LETTURE

Gli ebrei e le parole

Chiunque abbia avuto frequentazione con il
mondo ebraico ha intuito
che esiste una
fondamentale relazione tra gli ebrei e le parole. La continuità ebraica –
potremmo dire l’unicità ebraica – non dipende tanto da alcuni luoghi
essenziali, monumenti, personalità eroiche o rituali, quanto piuttosto dalle
parole scritte e da un confronto che si è perpetuato tra le generazioni. E’ la
tesi suggestiva e abbastanza vicino al vero degli Oz, Amos
(recentemente
scomparso)
e Fania, padre e figlia, scrittore
e storica,
contenuta nel volume Gli ebrei e le parole: Alle radici
dell’identità ebraica.

Il credo e la narrazione dell’ebraismo –
spiegano gli autori – sono riusciti a sopravvivere malgrado numerosi e cruenti
attentati alla vita e al culto. A
l di là del tempo gli ebrei hanno sviluppato
una testuale continuità singolare e specifica, attraverso i libri della
tradizione orale e scritta: Mishnah, Talmud, Torah e Bibbia. Essi rappresentano
il motore nascosto – robusto e tenace – che ha mantenuto gli ebrei
fermamente tali. Così convincente da coltivare i propri giovani nel ghetto e
nello shtetl, nella mellah (il quartiere ebraico delle città
marocchine) o nella “via dei giudei”, per quanto poveri e disgraziati fossero. Gli
ebrei nel corso dei secoli hanno frequentemente migrato, si sono spostati, sono
fuggiti, hanno arrancato, ma sempre con i libri sulle spalle. Lontano da
Gerusalemme, senza più altare e candelabro, restavano solo i libri.
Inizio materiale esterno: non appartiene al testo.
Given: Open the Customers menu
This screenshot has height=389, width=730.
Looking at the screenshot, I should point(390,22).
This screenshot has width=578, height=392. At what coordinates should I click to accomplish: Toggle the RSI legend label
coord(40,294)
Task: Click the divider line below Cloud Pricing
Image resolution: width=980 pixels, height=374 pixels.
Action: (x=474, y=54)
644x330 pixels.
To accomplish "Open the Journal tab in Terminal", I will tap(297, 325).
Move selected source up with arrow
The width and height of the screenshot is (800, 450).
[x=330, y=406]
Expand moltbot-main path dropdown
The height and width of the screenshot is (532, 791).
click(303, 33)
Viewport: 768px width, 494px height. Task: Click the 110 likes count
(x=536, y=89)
E così,
correndo a gambe levate per scampare a un massacro o a un pogrom, fuggendo da
una casa o una sinagoga in fiamme, tutto ciò che ci si portava dietro erano i
figli e i libri. I libri e i figli.
«L’enunciazione religiosa più pregnante su
questo tema è che la Torah veglia sugli ebrei fintanto che loro custodiscono e
osservano la Torah. Una versione alternativa dice che è lo Shabbat a
preservarli, fintanto che loro rispettano lo Shabbat
». Nessun
altro popolo dell’era premoderna, come quello ebraico, è stato così
sistematicamente esposto ai testi scritti entro le mura delle proprie case, in
un così ampio spettro sociale. Leggere a casa era una pratica alquanto rara e
insolita nell’Europa medioevale, per via della povertà e dell’analfabetismo.
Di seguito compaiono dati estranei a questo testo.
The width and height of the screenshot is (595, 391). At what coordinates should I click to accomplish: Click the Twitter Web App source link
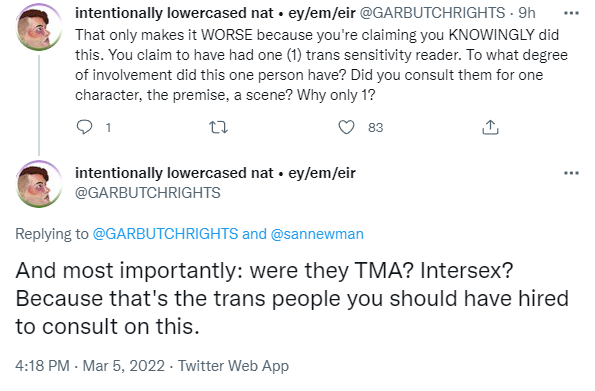[233, 366]
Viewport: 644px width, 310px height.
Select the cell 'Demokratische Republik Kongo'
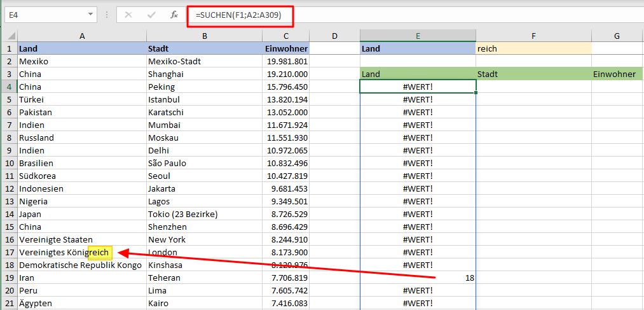pyautogui.click(x=81, y=265)
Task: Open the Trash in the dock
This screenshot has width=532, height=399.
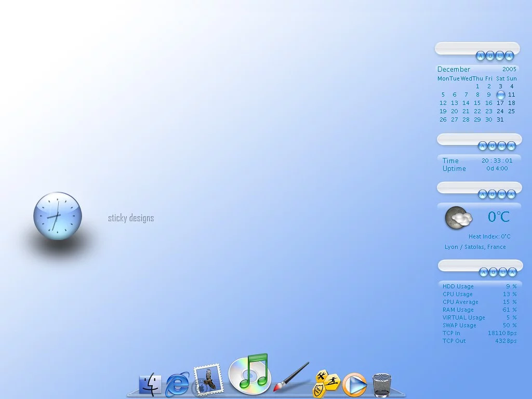Action: tap(382, 384)
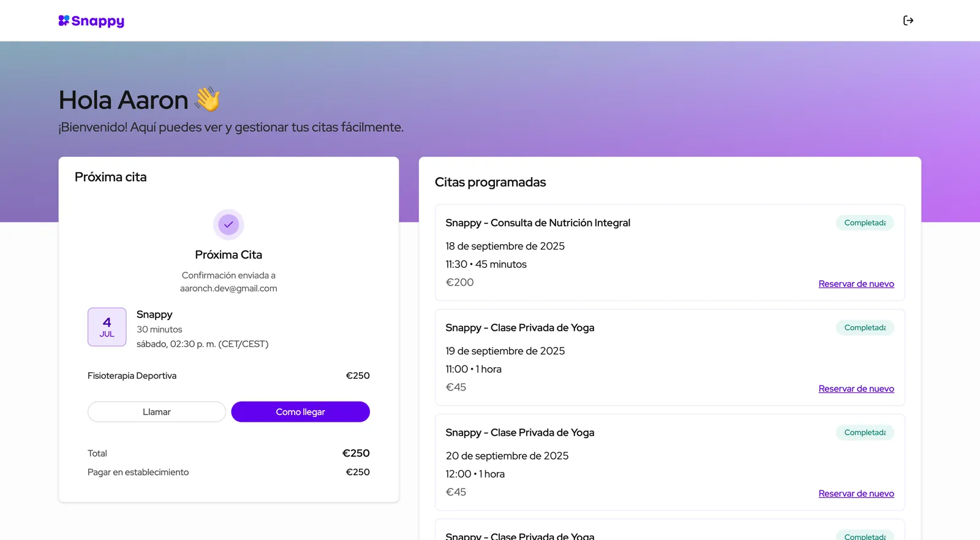Open Como llegar directions
980x540 pixels.
coord(300,412)
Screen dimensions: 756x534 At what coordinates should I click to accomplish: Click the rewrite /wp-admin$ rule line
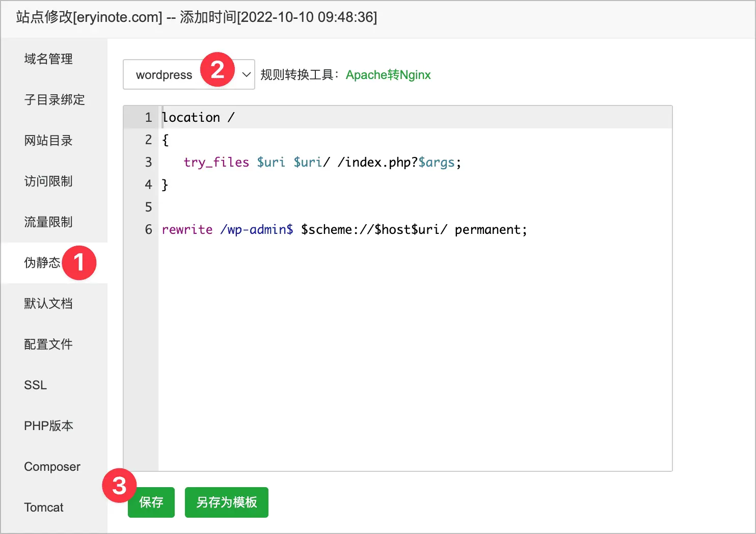point(344,229)
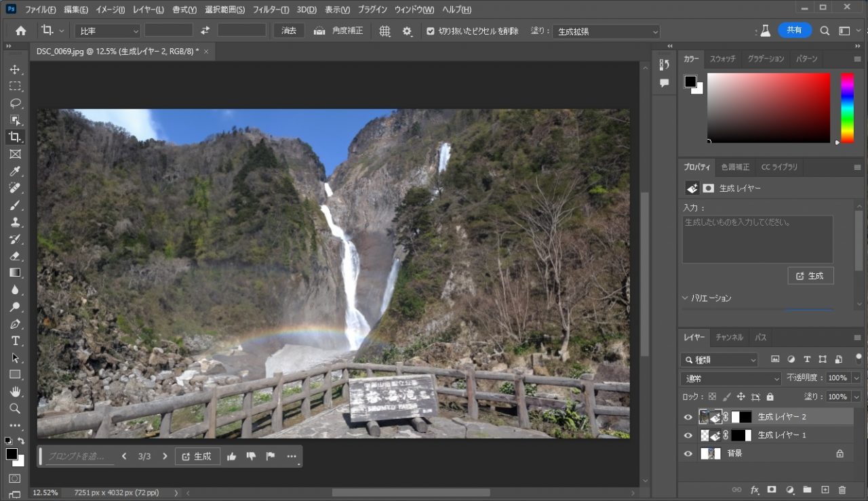The height and width of the screenshot is (501, 868).
Task: Click the 消去 button in options bar
Action: pyautogui.click(x=289, y=31)
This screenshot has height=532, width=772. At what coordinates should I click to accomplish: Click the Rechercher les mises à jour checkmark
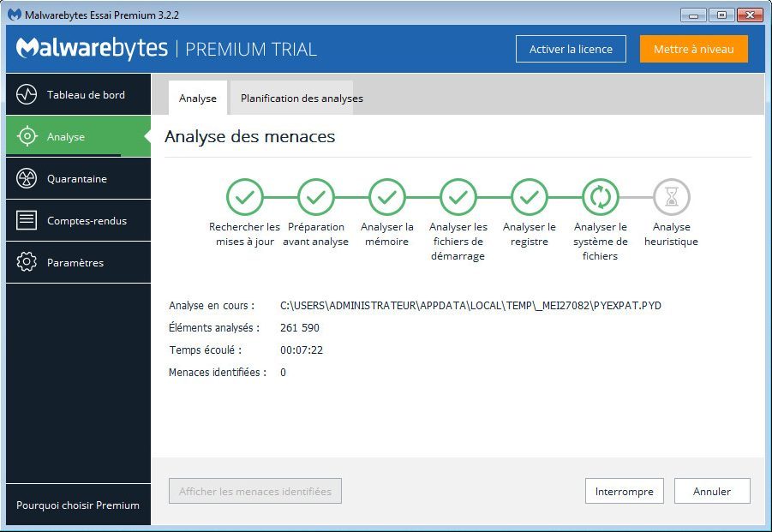245,198
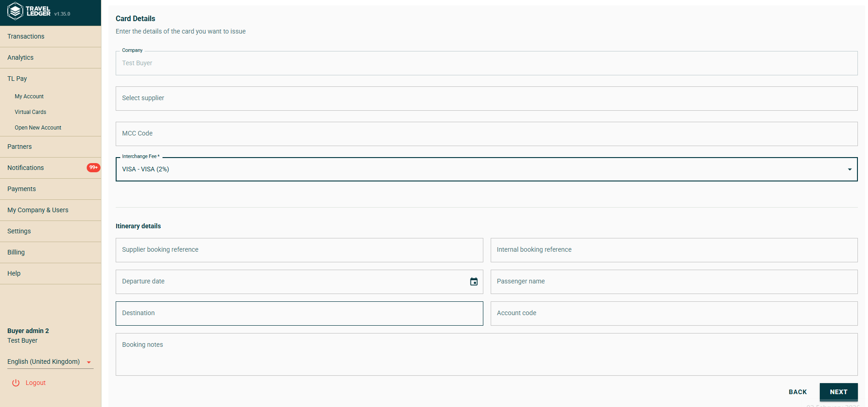Open the Select supplier field
868x407 pixels.
click(x=486, y=98)
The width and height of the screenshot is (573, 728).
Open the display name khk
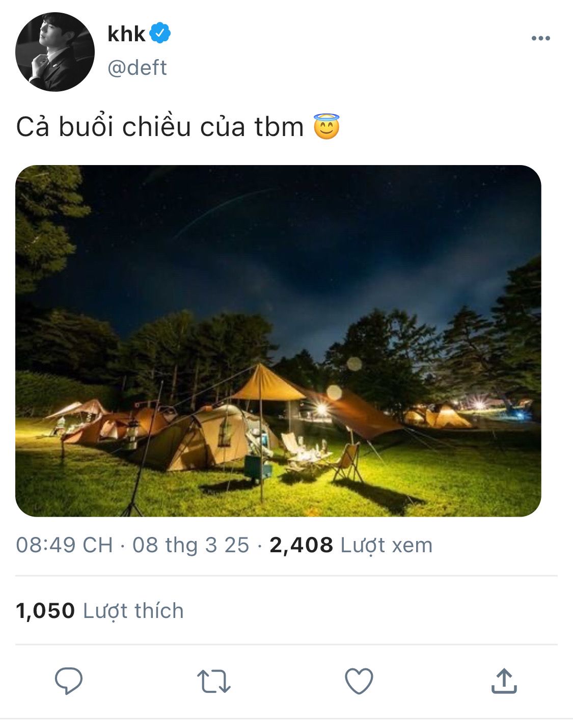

Probabilmente era un poco più frequente nel mondo islamico, ma non certo come
abitudine familiare.
Gli autori sono non credenti, tuttavia –
sottolineano fortemente – restano ebrei anche leggendo:
«non è ovviamente una pura questione di scelta. Molti altri fattori ci
hanno reso quello che siamo: i genitori, il sionismo, la modernità, Hitler, le
abitudini, la fortuna. Ma se esiste una qualche concatenazione fra Abramo e
noi, essa è fatta di parole. Al pari dei nostri avi, siamo “testualizzati”».
La
laicità per gli ebrei israeliani è qualcosa di più, di diverso rispetto ai loro
colleghi occidentali. Per gli ebrei laici la Bibbia ebraica è una straordinaria
creazione umana che amano e interrogano. In tal senso, la Bibbia è intesa oltre
il suo status di libro sacro. Indubbiamente dalla Bibbia sono scaturiti innumerevoli
altri testi. Se l’antico Israele non ci ha lasciato palazzi e monumenti
strabilianti, certamente l’esito letterario è tanto prodigioso quanto
monumentale.
Solitamente gli ebrei si pongono molte domande.
L’ebraico biblico non ha punti interrogativi, tuttavia il Libro dei Libri è
pieno di domande, spiegano gli autori:
«non le abbiamo contate tutte, ma a giudicare
dalla prevalenza di “cosa” e “come” e “chi” e “perché”, non è affatto escluso
che sia il più inquisitivo di tutti i testi sacri. Ben poche di queste domande
sono retoriche e servono a proclamare la gloria di Dio. Il quale è per parte
sua un grande interrogatore. E se le risposte ad alcune sue domande possono
sembrare ovvie, in realtà non lo sono affatto. I lettori moderni possono ancora
cimentarsi con gli enigmi profondamente inquietanti di fronte ai quali ci
pongono
». L’ingiunzione biblica a “raccontare ai propri figli” – il
verbo è qui haghid, che indica un pronunciamento ad alta voce – venne posta per
iscritto, e lo scritto divenne canonico. Ne è risultata una catena testuale,
anche a proposito del precetto stesso:
«da Esodo 13,8 al Talmud di Gerusalemme e quello Babilonese, e via a
Maimonide ma anche, e in modo più pregnante, alla popolare Haggadah. Questo
piccolo libro che fa parte della liturgia pasquale ha una storia che trova
probabilmente origine all’epoca del Secondo Tempio, e la sua più antica
versione scritta risale al filosofo Saadyah Gaon, vissuto in Egitto nel X
secolo. Autentico libro da convivio, è un insieme di antiche fonti scritte e di
cantate attinte alla tradizione orale del Medioevo. Haggadah significa
“racconto”, ed è un richiamo diretto all’imperativo biblico di raccontare ai
propri figli
». Di tutte, la domanda più promettente è
quella che interroga sul passaggio del testimone da una generazione all’altra. «Se tuo figlio domani ti chiederà: che cosa
sono le testimonianze, le leggi e gli statuti che il Signore nostro Dio vi
ordinò?
» (Deuteronomio 6,20). Questa è la chiave, la pietra filosofale
dell’ebraismo. È il modulo pedagogico della memoria, che risale alla culla
nazionale, cioè il libro biblico dell’Esodo. Per favore, figlio mio, domandami, l’imperativo universale dell’ebraismo.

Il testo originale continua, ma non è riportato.